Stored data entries
....
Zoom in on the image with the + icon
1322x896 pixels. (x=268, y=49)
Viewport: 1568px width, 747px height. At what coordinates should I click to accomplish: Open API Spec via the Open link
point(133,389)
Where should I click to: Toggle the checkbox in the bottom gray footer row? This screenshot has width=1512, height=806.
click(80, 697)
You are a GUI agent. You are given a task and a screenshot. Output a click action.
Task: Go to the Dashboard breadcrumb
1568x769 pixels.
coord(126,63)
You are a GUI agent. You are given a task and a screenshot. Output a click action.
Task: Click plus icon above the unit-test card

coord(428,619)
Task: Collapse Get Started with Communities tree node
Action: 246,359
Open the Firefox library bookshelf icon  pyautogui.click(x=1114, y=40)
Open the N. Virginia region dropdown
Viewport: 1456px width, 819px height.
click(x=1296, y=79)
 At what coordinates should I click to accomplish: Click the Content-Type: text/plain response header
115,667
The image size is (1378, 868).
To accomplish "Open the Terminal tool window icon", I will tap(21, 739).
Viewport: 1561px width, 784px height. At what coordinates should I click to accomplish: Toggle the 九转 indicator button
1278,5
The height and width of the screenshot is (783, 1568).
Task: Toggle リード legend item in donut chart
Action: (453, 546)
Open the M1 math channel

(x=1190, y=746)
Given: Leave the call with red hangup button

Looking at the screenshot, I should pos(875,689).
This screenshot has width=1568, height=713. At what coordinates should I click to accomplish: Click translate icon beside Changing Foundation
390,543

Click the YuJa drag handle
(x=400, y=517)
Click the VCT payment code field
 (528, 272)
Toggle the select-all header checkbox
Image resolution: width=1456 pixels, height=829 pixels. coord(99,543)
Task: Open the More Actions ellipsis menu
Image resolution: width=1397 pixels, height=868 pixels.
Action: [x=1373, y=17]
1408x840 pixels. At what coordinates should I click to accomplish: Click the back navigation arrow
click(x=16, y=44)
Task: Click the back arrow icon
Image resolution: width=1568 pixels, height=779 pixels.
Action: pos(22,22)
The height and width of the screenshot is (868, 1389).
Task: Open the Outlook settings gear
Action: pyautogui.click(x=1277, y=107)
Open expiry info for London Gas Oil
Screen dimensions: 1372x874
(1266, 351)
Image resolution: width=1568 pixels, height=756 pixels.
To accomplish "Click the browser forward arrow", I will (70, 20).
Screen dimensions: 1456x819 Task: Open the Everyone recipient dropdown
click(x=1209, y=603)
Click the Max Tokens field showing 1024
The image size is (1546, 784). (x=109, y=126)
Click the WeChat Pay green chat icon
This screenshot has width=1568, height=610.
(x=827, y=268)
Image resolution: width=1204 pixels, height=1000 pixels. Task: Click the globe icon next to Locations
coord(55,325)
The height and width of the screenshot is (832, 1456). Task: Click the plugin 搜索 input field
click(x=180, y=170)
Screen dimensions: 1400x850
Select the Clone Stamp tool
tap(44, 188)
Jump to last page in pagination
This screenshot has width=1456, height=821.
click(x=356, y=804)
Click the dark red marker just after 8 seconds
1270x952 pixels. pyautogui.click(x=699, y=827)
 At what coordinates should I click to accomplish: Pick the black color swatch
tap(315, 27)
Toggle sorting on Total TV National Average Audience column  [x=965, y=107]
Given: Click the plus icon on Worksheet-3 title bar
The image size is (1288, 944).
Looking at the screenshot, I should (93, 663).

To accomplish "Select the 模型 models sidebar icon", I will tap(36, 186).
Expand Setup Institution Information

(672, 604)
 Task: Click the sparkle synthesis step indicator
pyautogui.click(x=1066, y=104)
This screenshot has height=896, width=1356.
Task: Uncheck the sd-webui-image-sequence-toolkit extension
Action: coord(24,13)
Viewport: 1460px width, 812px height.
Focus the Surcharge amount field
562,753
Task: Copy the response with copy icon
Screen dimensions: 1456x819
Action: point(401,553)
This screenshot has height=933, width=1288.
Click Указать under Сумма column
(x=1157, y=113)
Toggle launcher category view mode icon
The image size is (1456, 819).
....
Exercise description: Return a word-for-word copy of the lines above from the one holding "Click the Max Tokens field showing 1024" through the one holding "Screen dimensions: 1400x850", with both of them included and nothing besides.

Solution for this problem:
Click the Max Tokens field showing 1024
The image size is (1546, 784). (x=109, y=126)
Click the WeChat Pay green chat icon
This screenshot has width=1568, height=610.
(x=827, y=268)
Image resolution: width=1204 pixels, height=1000 pixels. Task: Click the globe icon next to Locations
coord(55,325)
The height and width of the screenshot is (832, 1456). Task: Click the plugin 搜索 input field
click(x=180, y=170)
Screen dimensions: 1400x850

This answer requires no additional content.